TASK REQUIREMENTS: Only the lines from the one containing "At what coordinates should I click to accomplish: Open" through the end of the data belong in the answer; reproduce them exactly.

GIVEN ENTRIES:
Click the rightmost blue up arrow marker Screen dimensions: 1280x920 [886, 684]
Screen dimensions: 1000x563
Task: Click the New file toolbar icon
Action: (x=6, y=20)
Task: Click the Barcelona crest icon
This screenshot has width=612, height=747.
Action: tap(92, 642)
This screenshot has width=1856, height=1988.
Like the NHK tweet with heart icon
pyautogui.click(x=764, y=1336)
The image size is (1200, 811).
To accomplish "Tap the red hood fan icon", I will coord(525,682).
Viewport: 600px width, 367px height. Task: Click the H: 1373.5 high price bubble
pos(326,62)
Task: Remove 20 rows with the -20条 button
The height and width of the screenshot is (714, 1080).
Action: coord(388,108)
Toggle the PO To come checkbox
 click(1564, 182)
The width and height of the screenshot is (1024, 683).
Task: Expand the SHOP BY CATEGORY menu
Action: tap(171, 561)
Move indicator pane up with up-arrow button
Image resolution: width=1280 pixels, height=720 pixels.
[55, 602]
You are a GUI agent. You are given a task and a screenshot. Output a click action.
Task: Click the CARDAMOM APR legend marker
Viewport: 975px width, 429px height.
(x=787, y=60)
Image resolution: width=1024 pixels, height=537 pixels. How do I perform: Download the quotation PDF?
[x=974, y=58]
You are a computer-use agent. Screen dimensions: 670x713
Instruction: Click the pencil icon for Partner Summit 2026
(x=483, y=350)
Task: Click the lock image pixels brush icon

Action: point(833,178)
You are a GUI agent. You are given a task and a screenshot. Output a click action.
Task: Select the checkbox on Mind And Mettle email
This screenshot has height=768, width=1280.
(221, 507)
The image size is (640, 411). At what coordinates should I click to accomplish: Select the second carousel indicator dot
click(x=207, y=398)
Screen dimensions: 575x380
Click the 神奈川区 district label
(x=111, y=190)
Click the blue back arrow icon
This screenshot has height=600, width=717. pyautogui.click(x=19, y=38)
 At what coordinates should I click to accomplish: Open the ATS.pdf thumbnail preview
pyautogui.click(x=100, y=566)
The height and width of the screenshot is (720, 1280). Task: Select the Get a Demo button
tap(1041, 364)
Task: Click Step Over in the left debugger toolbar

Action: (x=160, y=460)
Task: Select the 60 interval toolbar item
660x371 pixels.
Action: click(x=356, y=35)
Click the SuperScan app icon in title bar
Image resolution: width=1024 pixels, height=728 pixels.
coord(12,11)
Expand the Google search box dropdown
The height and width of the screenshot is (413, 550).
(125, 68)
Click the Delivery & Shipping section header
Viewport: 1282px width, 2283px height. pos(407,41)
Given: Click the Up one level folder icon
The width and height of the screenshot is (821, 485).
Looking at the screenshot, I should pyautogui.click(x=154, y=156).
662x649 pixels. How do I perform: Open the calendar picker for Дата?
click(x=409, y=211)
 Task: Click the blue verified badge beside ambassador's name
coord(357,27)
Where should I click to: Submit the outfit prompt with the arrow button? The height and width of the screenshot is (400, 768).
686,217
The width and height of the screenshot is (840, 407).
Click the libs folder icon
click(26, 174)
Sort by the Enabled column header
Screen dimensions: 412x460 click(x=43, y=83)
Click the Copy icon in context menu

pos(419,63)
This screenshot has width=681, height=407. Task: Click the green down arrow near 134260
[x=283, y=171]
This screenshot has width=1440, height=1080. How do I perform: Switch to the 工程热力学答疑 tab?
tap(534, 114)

SOLUTION TO THIS EXERCISE:
 At what coordinates should I click to accomplish: Open the ATS.pdf thumbnail preview
pyautogui.click(x=100, y=566)
The height and width of the screenshot is (720, 1280). Task: Select the Get a Demo button
tap(1041, 364)
Task: Click Step Over in the left debugger toolbar

Action: (x=160, y=460)
Task: Select the 60 interval toolbar item
660x371 pixels.
Action: click(x=356, y=35)
Click the SuperScan app icon in title bar
Image resolution: width=1024 pixels, height=728 pixels.
coord(12,11)
Expand the Google search box dropdown
The height and width of the screenshot is (413, 550).
(125, 68)
Click the Delivery & Shipping section header
Viewport: 1282px width, 2283px height. pos(407,41)
Given: Click the Up one level folder icon
The width and height of the screenshot is (821, 485).
Looking at the screenshot, I should pyautogui.click(x=154, y=156).
662x649 pixels. How do I perform: Open the calendar picker for Дата?
click(x=409, y=211)
 Task: Click the blue verified badge beside ambassador's name
coord(357,27)
Where should I click to: Submit the outfit prompt with the arrow button? The height and width of the screenshot is (400, 768).
686,217
The width and height of the screenshot is (840, 407).
Click the libs folder icon
click(26, 174)
Sort by the Enabled column header
Screen dimensions: 412x460 click(x=43, y=83)
Click the Copy icon in context menu

pos(419,63)
This screenshot has width=681, height=407. Task: Click the green down arrow near 134260
[x=283, y=171]
This screenshot has width=1440, height=1080. How do I perform: Switch to the 工程热力学答疑 tab?
tap(534, 114)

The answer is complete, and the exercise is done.